A unified Python ecosystem for multi-omics, with Rust and Torch underneath.

What this org is

OmicVerse is a Python ecosystem for multi-omics analysis built around three principles:

• One unified API across bulk, single-cell, spatial, and multi-modal data.
• AnnData-native throughout, so it plugs into existing scanpy pipelines without rewrites.
• Rust and Torch underneath — hot loops in Rust, tensor methods on Torch, classical methods on NumPy / SciPy.

The core library, omicverse, exposes the unified surface.
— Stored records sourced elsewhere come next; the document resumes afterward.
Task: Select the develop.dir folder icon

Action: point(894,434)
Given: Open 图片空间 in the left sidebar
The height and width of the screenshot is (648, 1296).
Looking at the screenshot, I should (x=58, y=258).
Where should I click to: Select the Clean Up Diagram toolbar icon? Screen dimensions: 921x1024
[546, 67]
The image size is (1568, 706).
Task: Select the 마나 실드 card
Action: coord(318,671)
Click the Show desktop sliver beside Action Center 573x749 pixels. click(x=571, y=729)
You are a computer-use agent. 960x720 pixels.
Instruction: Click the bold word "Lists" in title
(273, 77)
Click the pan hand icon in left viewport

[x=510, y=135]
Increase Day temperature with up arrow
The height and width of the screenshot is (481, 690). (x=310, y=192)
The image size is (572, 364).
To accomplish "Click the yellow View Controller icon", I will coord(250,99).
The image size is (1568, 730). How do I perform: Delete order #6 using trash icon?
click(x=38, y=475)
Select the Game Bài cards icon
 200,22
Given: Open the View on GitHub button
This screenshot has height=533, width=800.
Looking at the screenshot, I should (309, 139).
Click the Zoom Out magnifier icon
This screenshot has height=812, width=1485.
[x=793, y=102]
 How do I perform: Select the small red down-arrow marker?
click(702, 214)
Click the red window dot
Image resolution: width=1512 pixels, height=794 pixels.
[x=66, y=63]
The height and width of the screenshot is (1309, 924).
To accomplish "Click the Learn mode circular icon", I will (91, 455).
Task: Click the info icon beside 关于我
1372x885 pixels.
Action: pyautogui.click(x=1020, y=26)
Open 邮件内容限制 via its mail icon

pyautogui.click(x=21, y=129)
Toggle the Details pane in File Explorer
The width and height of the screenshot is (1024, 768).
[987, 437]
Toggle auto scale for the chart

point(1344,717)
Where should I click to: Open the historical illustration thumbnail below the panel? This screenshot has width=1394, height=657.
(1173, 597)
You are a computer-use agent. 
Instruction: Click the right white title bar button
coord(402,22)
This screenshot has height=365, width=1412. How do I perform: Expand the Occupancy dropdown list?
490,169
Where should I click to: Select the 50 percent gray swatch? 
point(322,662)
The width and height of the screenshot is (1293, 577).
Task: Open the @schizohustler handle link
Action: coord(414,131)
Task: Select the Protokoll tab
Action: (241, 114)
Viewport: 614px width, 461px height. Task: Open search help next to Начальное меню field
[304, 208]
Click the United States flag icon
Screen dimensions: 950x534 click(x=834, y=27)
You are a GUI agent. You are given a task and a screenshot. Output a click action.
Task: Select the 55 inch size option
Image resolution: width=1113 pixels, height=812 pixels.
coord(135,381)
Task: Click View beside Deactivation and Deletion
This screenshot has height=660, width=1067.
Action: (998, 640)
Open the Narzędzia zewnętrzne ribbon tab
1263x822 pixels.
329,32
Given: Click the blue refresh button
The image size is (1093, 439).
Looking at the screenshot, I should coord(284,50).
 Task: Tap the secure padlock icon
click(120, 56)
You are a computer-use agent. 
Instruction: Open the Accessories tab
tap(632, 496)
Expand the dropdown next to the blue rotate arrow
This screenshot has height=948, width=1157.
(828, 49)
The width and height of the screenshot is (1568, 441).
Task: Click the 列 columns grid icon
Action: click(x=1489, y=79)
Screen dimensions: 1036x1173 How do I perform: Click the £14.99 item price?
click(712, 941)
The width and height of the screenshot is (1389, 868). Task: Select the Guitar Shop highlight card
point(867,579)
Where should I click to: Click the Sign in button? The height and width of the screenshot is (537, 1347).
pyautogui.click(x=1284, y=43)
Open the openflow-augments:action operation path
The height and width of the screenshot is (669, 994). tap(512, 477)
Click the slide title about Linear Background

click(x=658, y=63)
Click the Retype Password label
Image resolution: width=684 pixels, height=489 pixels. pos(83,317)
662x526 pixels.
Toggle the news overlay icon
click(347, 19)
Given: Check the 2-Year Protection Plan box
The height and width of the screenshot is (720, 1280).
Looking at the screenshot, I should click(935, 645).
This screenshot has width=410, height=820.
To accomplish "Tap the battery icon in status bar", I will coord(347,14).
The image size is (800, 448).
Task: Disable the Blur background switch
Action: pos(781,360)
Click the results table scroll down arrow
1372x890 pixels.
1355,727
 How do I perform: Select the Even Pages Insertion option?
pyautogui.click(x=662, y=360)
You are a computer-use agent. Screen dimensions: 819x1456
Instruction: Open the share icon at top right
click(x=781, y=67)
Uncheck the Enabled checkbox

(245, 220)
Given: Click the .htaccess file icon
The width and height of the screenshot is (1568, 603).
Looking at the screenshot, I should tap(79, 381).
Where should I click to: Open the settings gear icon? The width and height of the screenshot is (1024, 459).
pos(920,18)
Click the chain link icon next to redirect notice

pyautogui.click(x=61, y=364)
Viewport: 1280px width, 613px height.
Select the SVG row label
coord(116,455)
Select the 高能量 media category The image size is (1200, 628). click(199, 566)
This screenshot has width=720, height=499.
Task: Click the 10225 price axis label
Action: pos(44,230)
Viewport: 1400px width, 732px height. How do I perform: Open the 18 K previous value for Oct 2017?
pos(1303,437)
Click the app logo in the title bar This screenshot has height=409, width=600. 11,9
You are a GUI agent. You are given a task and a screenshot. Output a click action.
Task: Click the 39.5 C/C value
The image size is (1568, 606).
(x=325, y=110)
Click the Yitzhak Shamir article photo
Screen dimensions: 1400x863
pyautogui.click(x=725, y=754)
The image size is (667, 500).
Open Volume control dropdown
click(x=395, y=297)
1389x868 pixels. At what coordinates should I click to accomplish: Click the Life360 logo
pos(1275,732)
Around it, the organization maintains pure-Python and pure-Rust re-implementations of widely-cited methods (CopyKAT, hdWGCNA, inferCNV, Monocle, scDblFinder, DoubletFinder, DADA2, mclust, Milo, scHiCluster, BandNorm, NMF…) so users have a parity-audited alternative that doesn't depend on R or rpy2.

An agent layer on top — omicverse-skills and omicclaw — exposes the same methods as callable skills for agent-driven analysis. The project is open-source, community-led, and aligned with the broader scverse ecosystem.

At a glance

• One unified Python API · AnnData-native
• Rust hot loops · Torch tensors · GPU support
• 14 method ports · 11 Python, 3 Rust · parity-audited
• Bit-equivalent to the R reference at published defaults
• Up to ~200× faster than R on the compute-heavy paths
• 979★ on GitHub · Apache-2.0 · scverse-aligned

Governance

OmicVerse follows a lightweight model: maintainers own tracks, contributions are reviewed in the open, breaking changes go through an RFC.

Citation

If you use OmicVerse in published work, please cite the framework paper. For specific method ports, also cite the original method.

@article{omicverse,
  title   = "OmicVerse: a unified multi-omics analysis framework",
  author  = "Zeng, Zehua and others",
  journal = "Nature Communications",
  year    = "2024",
  url     = "https://github.com/omicverse/omicverse"
}

Replace this entry with the canonical citation from the project README before publishing.